The submitter has held the lead role in defining the streetscape within the project area. Residential buildings were placed
closer to the curb to create narrower, pedestrian-friendly streets. Each residential product type has been evaluated and
recommendations made to promote sidewalk and street activity.
To reinforce the edge of the project, the submitter designed identity pieces that reflect the spirit of the community and help to
maintain a sense of place and history. Along 11th Avenue, a series of simple brick panels at key intersections were designed
to augment other entries to the redevelopment. Evergreen and street tree plantings were added to create a clear but simple
identity on the project’s northern edge. At the intersection of 11th and Quebec, one of the main corners of the redevelopment,
a simple yet distinctive masonry monument was designed to provide identity and capture a historical point of reference.

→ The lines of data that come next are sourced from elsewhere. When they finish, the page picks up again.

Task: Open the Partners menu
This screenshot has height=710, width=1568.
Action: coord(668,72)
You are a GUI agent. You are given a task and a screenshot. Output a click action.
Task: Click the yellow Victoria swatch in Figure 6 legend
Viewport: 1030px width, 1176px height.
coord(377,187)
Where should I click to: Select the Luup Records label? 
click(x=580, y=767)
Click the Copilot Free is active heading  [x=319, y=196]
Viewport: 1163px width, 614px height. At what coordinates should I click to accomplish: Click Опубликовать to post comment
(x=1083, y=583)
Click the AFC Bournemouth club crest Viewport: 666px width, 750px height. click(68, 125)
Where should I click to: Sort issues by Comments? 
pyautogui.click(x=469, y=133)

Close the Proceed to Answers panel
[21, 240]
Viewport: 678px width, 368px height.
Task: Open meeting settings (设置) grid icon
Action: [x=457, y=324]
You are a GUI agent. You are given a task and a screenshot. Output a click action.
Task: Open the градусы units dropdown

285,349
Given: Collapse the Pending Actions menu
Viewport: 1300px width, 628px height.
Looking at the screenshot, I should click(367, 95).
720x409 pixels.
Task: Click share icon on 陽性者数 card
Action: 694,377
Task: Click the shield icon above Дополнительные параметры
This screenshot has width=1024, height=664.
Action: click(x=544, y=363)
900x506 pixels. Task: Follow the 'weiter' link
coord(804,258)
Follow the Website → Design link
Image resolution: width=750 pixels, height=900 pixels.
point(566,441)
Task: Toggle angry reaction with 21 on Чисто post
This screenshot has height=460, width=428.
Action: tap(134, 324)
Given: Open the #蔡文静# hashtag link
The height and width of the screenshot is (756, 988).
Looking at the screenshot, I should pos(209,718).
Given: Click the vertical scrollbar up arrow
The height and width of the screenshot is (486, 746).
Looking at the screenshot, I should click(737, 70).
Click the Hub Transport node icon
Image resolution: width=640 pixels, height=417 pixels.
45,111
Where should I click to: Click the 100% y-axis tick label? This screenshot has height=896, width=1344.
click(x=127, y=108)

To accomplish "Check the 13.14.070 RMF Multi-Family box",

Matching masonry fences are staggered at points along Quebec Street narrating to visitors the historic boundary of the former
The public spaces within the project have been designed by the submitter to provide a diverse network for the residents. The
emphasis in this design and planning work is to promote residents and visitors to be outdoors and moving as pedestrians
throughout the neighborhood. The principles for the parks are: 1. Diversity: Provide a wide variety of park types within the
community; 2. Destinations: Provide destinations within the community where people can come together; 3. Movement:
Provide pedestrian systems that link destinations; 4. Scale: Create appropriately scaled destinations; and 5. Balance: Provide
a balance of park types, i.e. intellectual as well as physical offerings.
After the streets were realigned, the sites for the two pocket parks were revised to provide more centralized locations, thus
encouraging pedestrian activity and interaction between neighbors. They were taken off of the parkway system and placed on
local streets that provide safer, quieter places for children to play. The primary function of these two parks is to use children’s
playgrounds to promote adult interaction.
The shift in the street pattern also created an opportunity for an additional park of approximately .5 acres. This park has been
designed as a destination garden full of native plant materials offering a peaceful setting for passive use by the adjacent
neighbors and others.
Another change to the original master plan was the elimination of a street intersection. This provided an opportunity for a
dedicated pedestrian system and for another park of a passive nature. This park, known as the Reading Garden, was designed
to provide individual and group gathering areas for school children, parents, or anyone who wants to enjoy the outdoors and
literature simultaneously. The Reading Garden is augmented by pieces of art and provocative quotations that stimulate
visitors to think and talk.
At a point on the southern boundary of the project where the residential edge meets the influence of commercial activities, a
fire easement has been adapted as a pedestrian way and plaza for office workers. Again, the design is to prompt the
population of employees to move outdoors and to engage other residents.
The neighborhood park, at almost 8 acres, is the centerpiece of the project. It provides open lawn for play, pavilions for
congregation, and a high mound for contemplation. The design integrated site planning of the adjacent semi-custom homes,
elevating them to allow views into the park. The history of the landscape is borne in the distinctive forms sculpted into the
park. The elevated mountain form offers views of real mountains to the West while the opposite end of the park promotes
gathering and family activities.
In all, the principles of creating strong pedestrian linkages, providing a diverse range of housing types, public spaces and
parks, have been the cornerstone to this project. The relationship of community to its physical environment has been
scrutinized at every phase of the development. The underlying principle in designing open spaces parks and plazas is that this
community celebrates contemporary urban thinking by promoting walking and the use of public space.